If you lack flexibility it can have you feeling trapped in your own body. As long as I can remember I’ve had mobility restrictions, particularly in my hips and spine. I could never sit cross-legged, couldn’t sit low or move in a defensive stance in basketball, and would always avoid bending motions because my hamstrings were chronically stiff. The worst for me was opening my legs laterally (like going into a split). This motion would result in intense pinching on the outside of my hips. So I avoided it at all costs.
When you are as stiff as I was (and kind of still am) you don’t realize how much of an effect it has on your life. I would watch people do some impressive stuff such as acrobatics, climbing, yoga poses, and would immediately write off my ability to do those things. It became an unconscious process. I wasn’t consciously thinking “damn, I want to do that but I know I can’t.” It was more like I would see an amazing feat, and not even consider the idea of trying it or entertaining the mental image of me doing it someday.
You know the real part, it’s not just the impressive stuff that you’re missing out on. It won’t have an effect on your life if you can’t do a bridge or touch your toes to your head in one of those high level yoga poses.

# INSTRUCTION:
Reproduce the entire passage above about living with stiffness and limited flexibility, word for word.

# RECORDED INFORMATION:

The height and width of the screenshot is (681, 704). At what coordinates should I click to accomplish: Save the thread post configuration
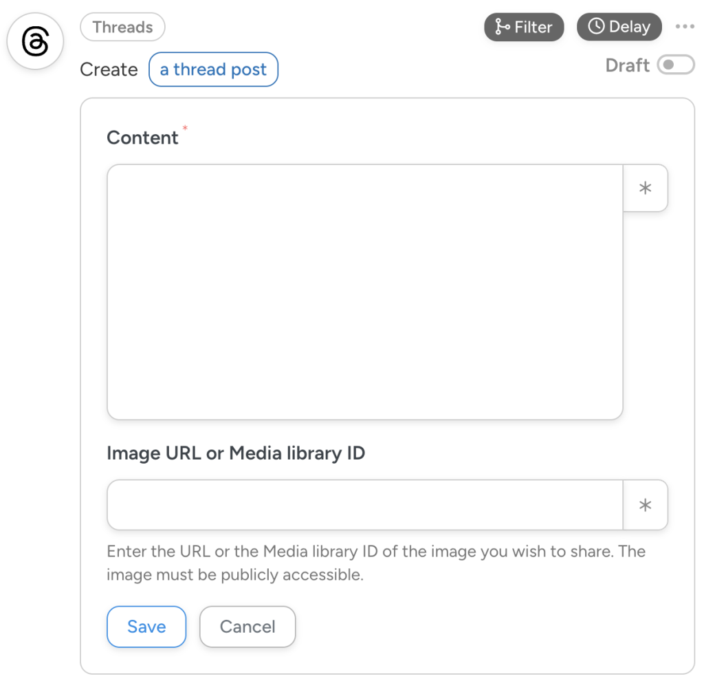pos(146,627)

# OUTPUT FOR THIS TASK:
If you lack flexibility it can have you feeling trapped in your own body. As long as I can remember I’ve had mobility restrictions, particularly in my hips and spine. I could never sit cross-legged, couldn’t sit low or move in a defensive stance in basketball, and would always avoid bending motions because my hamstrings were chronically stiff. The worst for me was opening my legs laterally (like going into a split). This motion would result in intense pinching on the outside of my hips. So I avoided it at all costs.
When you are as stiff as I was (and kind of still am) you don’t realize how much of an effect it has on your life. I would watch people do some impressive stuff such as acrobatics, climbing, yoga poses, and would immediately write off my ability to do those things. It became an unconscious process. I wasn’t consciously thinking “damn, I want to do that but I know I can’t.” It was more like I would see an amazing feat, and not even consider the idea of trying it or entertaining the mental image of me doing it someday.
You know the real part, it’s not just the impressive stuff that you’re missing out on. It won’t have an effect on your life if you can’t do a bridge or touch your toes to your head in one of those high level yoga poses.